André Puget avait débuté au Racing en 1898 et y pratiquait beaucoup de sports, se dispersant. On lui reproche sa « mollesse », de n’avoir pas « l’esprit ouvrier », c’est-à-dire de ne pas participer au jeu et à sa construction ; une autre fois, on peut relever cette formule, qui semble le définir : « Puget, qui jusque-là s’était montré bien paresseux, se réveille… » et marque un but après s’être « emparé » du ballon et avoir « descendu » tout le terrain. Dans les rangs du Racing, il a joué 4 finales du championnat de France, en perdant 3 (1902, 08 et 11), mais en gagnant quand même une, en 1907, face à l’éternel rival, Roubaix, et à …Sartorius ! Bref, Puget n’exploite pas à fond son potentiel.
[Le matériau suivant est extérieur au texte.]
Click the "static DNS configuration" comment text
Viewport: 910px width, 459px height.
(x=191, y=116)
André Puget (le premier à gauche) avec le Racing le 27 janvier 1907 (BNF, Gallica)
Raymond Gigot, de l’escrime à l’athlétisme en passant par le football
Raymond Gigot, plus limité, pour sa part, est employé de banque et fils d’un militaire, muté de Perpignan et devenu moniteur d’escrime au Cercle d’escrime de Sèvres. Il sera bien entendu initié à l’escrime, tout en pratiquant l’athlétisme : il est très éclectique, comme c’est souvent le cas dans les années 1900, où l’on ne se spécialise pas, comme aujourd’hui. On tâte de tout, sans être obnubilé par le haut niveau, par l’ambition d’exceller, tout simplement parce qu’il n’y a pas d’argent à gagner dans le sport alors, et pas non plus de prestige social. Gigot a même renoncé à une sélection dans l’équipe de Paris pour affronter Londres, une affiche, donc, pour… aller jouer une obscure partie à Reims avec le Club Français !
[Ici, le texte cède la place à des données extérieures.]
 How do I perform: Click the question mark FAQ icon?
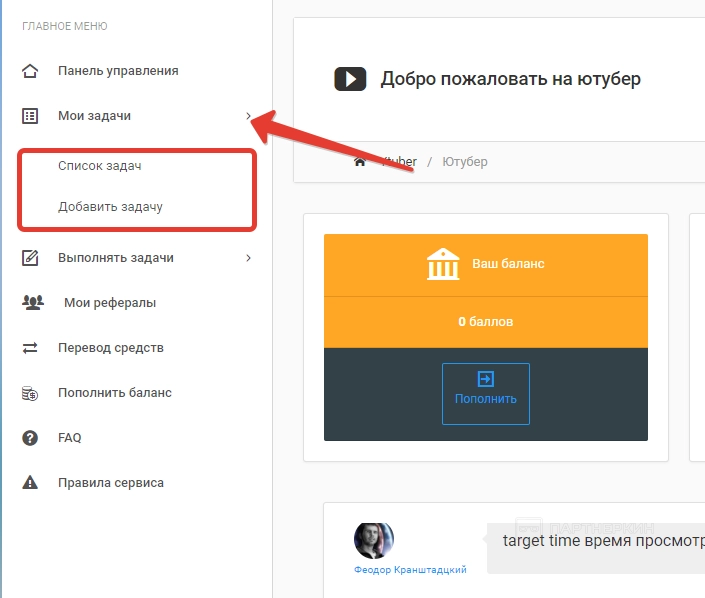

Les deux hommes se connaissaient bien, pour s’être affrontés à de nombreuse reprises dans le championnat de Paris, entre 1900 et 1914, et ils se sont retrouvés au front en 1915 dans le même secteur, celui de Neuville Saint-Vaast, tristement célèbre par le carnage de l’assaut mené par les Français pour prendre le « Labyrinthe » construit par l’armée allemande. On appelait Labyrinthe l’enchevêtrement de boyaux, de souterrains et de casemates, garni de canons et des mitrailleuses que l’état-major français s’est obstiné à conquérir au prix de pertes considérables, de mai à octobre 1915.
Carte du secteur de Neuville Saint-Vaast. Le Labyrinthe est en bas à droite. (BNF Gallica)
Dans le piège mortel du Labyrinthe
Gigot et Puget n’appartenaient pas au même régiment, mais rien n’interdit de penser qu’ils aient pu se croiser dans les tranchées. André Puget est mort le premier, lors de l’assaut initial du Labyrinthe, le 9 mai 1915, qui se solda par un échec et plus de 700 morts, hachés par les mitrailleuses. Atteint de deux balles dans la tête, Puget est mort sur le coup. Il relevait d’une blessure à la tête, déjà, un éclat d’obus reçu alors qu’il était le chauffeur d’un officier dans la région d’Ypres. Sporting mentionne cette blessure et ajoute : « La blessure paraissait grave, mais les sportifs ont une santé tellement solide que Puget a triomphé du danger. On peut affirmer que sa guérison n’est qu’une question de jours », et l’article paraît le 29 avril… Dix jours plus tard, André Puget est tué.
Raymond Gigot, lui, en bon fils de militaire, était sergent instructeur à Bernay, et il est signalé le 6 juillet qu’il va monter au front avec les recrues qu’il a formées, et qui sont lancées dans le dernier assaut, victorieux celui-là, mené contre le fameux Labyrinthe. Il est tué le 25 septembre 1915 dans le bois de la Folie (qui jouxte le Labyrinthe). Son corps ne sera pas retrouvé (ce qui signifie qu’il a été atteint de plein fouet par un obus), et le décès n’a été officiellement enregistré à Sèvres qu’en octobre 1918.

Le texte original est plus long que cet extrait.